By Jonathan Morris
Hey, man, you know, it doesn't matter who you vote for, right, because, yeah, the government still gets in. Do you see? And, like, the government aren't even in control, they just want us to think they are. They're just like puppets, like the rest of us. The people we think are in charge aren't even the people in charge, right? So who are the puppet masters? Who pulls the strings, the puppet strings, the strings of the puppets? It's all explained in, like, No Logo, or one of Michael "I have a great idea for sorting out Northern Ireland" Moore's polemic-for-the-intellectually-disenfranchised books and films, or The Mark Thomas Self-Promotion Product -
- or, if you have just bought a colour television and wish to test the colour contrast, the Prisoner episode Free For All.
Yes, it's more adolescent politics. The sort of manipulating-the-public stuff you thought long and hard about at the age of 12 before you got interested in manipulating-the-privates.

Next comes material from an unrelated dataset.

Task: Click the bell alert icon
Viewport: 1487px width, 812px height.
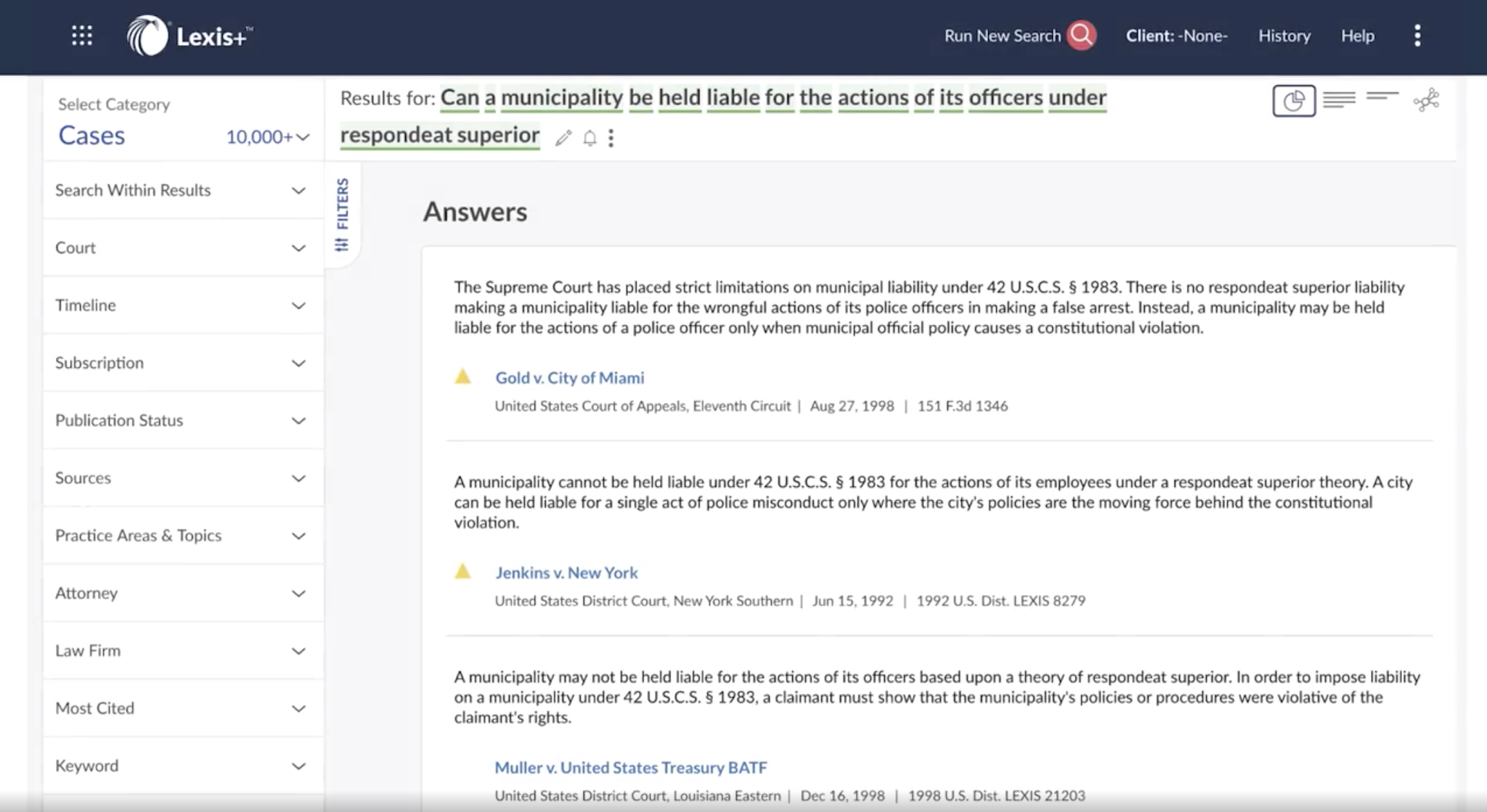Action: click(x=590, y=138)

Number 6 elects to stand in an election in The Village as the new Number 2. Aside from the devastating unsubtle political subtext - which, surely, must have been as crushingly na´ve in the 60's as it is now, people weren't idiots back then - this episode does have some charming, neat moments.
I particularly enjoyed the moment where Number 6 is being interviewed and keeps on saying "No comment" so the journalists make up suitable quotes, until he gives a proper answer and they write down "No comment". I'm not sure what point it's trying to make - it's unfocussed Pythonesquery masquerading as meaningful satire - but it was fun nonetheless. And I love the Tally Ho!'s instant print run, and when the garishly-garbed populace of The Village materialise with placards of Dangerman (you know, the photo that gets 'x'd out in the opening titles). It's fun, and when it isn't pretending to be clever-clever, it's genuinely clever.
Number 6 wins the election - because he's SO DAMN HARD - which means he gets to go to green dome Bond villain lair and park his bot in the spherical chair. He presses all the buttons on the desk to see what they do. It's rather like that episode of Some Mothers Do 'Ave 'Em where Frank Spencer goes into a hi-tech flat and runs amok with Hilarious Consequences. Note: This is not the last time The Prisoner will remind me of Frank Spencer.
And then he tells the people of The Village - Number 6, I mean, not Frank Spencer - that they are free to leave. But they don't want to leave. Because they've all been conditioned. Insititutionalised. Like lambs. They are not prisoners physically - they are prisoners in their minds. Aaaah.
Yes, this is an episode with a moral, and the moral is this:
Women who you think can't speak English might actually be able to speak English after all so you had better be careful what you say.
That's an important moral, and one we should all remember. The Hungarian stripper sitting on your lap may only understand one word out of every ten you say, but when that word is "nipples", things can still get embarrassing.
I hope I'm not being too negative about this episode, I absolutely enjoyed it. I particularly like the way McGoohan says all his dialogue incredibly punchily. It's almost as though it means something! And it does the whole Doctor Who And The Mindwarp thing of us not knowing whether our hero has been brainwashed, or is pretending to have been brainwashed. Or has he?
Or HAS HE?
Oddly, in a cave under the Bond Villain lair sit four men in sunglasses looking at a big, wobbly white balloon. Probably seemed like a good idea at the time.
Observation: The Cat & Mouse of the eponymous bar in The Village are Itchy & Scratchy of Simpsons fame, if you look closely.(No they aren't. Ed)
Repeated on BBC Four on 18th June 2004 at 11.50pm.